The negative pressure weighing chamber is a core specialized equipment in the raw material weighing and batching processes of pharmaceutical factories. Its functions revolve around three core demands: personnel safety, material purity, and environmental cleanliness. It is a key facility to ensure the compliance of drug production and product quality. Its specific functions are as follows:
When the negative pressure weighing chamber is in operation, it maintains a negative pressure relative to the outside inside, and the airflow will flow unidirectionally from the outside to the inside to ensure the safety of the operators. When operators weigh and repackage highly active, toxic and allergenic active pharmaceutical ingredients, this air flow organization can effectively prevent harmful substances such as dust and aerosols from leaking into the production workshop, avoid inhalation or skin contact by operators, and reduce occupational health risks.
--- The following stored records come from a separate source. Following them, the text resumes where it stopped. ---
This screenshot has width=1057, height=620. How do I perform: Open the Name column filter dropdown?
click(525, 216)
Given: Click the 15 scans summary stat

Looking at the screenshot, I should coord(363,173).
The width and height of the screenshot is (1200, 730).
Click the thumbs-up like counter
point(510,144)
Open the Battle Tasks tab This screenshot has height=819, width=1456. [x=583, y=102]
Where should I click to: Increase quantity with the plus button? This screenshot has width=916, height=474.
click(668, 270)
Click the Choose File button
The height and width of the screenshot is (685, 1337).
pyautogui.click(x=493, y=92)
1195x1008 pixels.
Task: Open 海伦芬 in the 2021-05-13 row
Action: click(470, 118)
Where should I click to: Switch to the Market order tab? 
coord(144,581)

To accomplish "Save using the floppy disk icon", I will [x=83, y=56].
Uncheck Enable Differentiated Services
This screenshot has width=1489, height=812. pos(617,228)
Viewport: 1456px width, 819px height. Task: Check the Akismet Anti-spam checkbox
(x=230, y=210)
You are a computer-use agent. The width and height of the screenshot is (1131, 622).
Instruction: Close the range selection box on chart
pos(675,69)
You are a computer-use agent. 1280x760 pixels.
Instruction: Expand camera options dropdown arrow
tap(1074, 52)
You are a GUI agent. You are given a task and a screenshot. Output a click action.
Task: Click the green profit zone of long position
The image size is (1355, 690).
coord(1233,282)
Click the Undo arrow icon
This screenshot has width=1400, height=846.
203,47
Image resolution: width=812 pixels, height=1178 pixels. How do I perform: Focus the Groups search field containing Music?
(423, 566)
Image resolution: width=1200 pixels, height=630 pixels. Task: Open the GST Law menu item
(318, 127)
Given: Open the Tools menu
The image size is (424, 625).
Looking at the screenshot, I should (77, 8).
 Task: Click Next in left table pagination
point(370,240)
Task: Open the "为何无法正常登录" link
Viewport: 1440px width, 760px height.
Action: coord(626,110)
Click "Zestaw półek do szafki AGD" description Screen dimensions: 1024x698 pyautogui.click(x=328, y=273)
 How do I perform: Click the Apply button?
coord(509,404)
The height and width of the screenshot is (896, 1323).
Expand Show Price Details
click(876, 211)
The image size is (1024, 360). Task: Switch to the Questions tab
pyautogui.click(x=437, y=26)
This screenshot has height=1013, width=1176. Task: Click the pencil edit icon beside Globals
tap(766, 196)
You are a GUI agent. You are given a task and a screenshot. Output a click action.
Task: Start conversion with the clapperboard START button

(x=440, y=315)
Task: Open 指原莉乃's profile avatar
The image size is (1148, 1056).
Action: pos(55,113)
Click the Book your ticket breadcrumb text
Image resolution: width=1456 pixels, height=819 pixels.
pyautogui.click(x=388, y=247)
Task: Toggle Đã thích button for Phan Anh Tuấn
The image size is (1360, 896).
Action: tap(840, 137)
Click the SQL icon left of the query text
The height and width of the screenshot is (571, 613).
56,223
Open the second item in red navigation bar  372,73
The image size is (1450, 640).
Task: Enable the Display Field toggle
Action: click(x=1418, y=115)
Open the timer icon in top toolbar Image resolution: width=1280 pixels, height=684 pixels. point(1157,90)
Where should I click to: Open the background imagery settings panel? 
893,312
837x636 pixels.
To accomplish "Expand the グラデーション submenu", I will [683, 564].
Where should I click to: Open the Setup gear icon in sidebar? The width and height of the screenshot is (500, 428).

The negative pressure weighing chamber is equipped with a high-efficiency filtration system (HEPA/ULPA) to ensure the purity of materials and the quality of drugs. The air entering the chamber is strictly filtered to remove particles, microorganisms and other pollutants in the air. On the one hand, it prevents external impurities from contaminating the active pharmaceutical ingredients in the weighing process and avoids cross-contamination of materials. On the other hand, unidirectional negative pressure airflow can prevent the diffusion of dust from different batches and types of raw materials, ensuring the accuracy of ingredient preparation and the accuracy of drug components, and meeting the cleanliness requirements for material handling stipulated in GMP (Good Manufacturing Practice for Pharmaceuticals).
Pharmaceutical factory production workshops (especially clean areas) have strict standards for the content of environmental particles and microorganisms to maintain the cleanliness of the production environment. The negative pressure weighing chamber collects the dust generated during the weighing process through an internal dust removal system. At the same time, it uses negative pressure to prevent the dust from escaping, avoiding contamination of the overall environment of the clean area and ensuring the environmental compliance of subsequent processes such as formulation and filling.
Both domestic and international regulations related to the production of pharmaceuticals (such as China’s GMP, the US FDA and cGMP) have clear stipulations on the handling facilities for high-risk materials. The configuration and use of negative pressure weighing rooms are necessary conditions for pharmaceutical factories to obtain the qualification certification for drug production and ensure that the production process complies with regulatory requirements.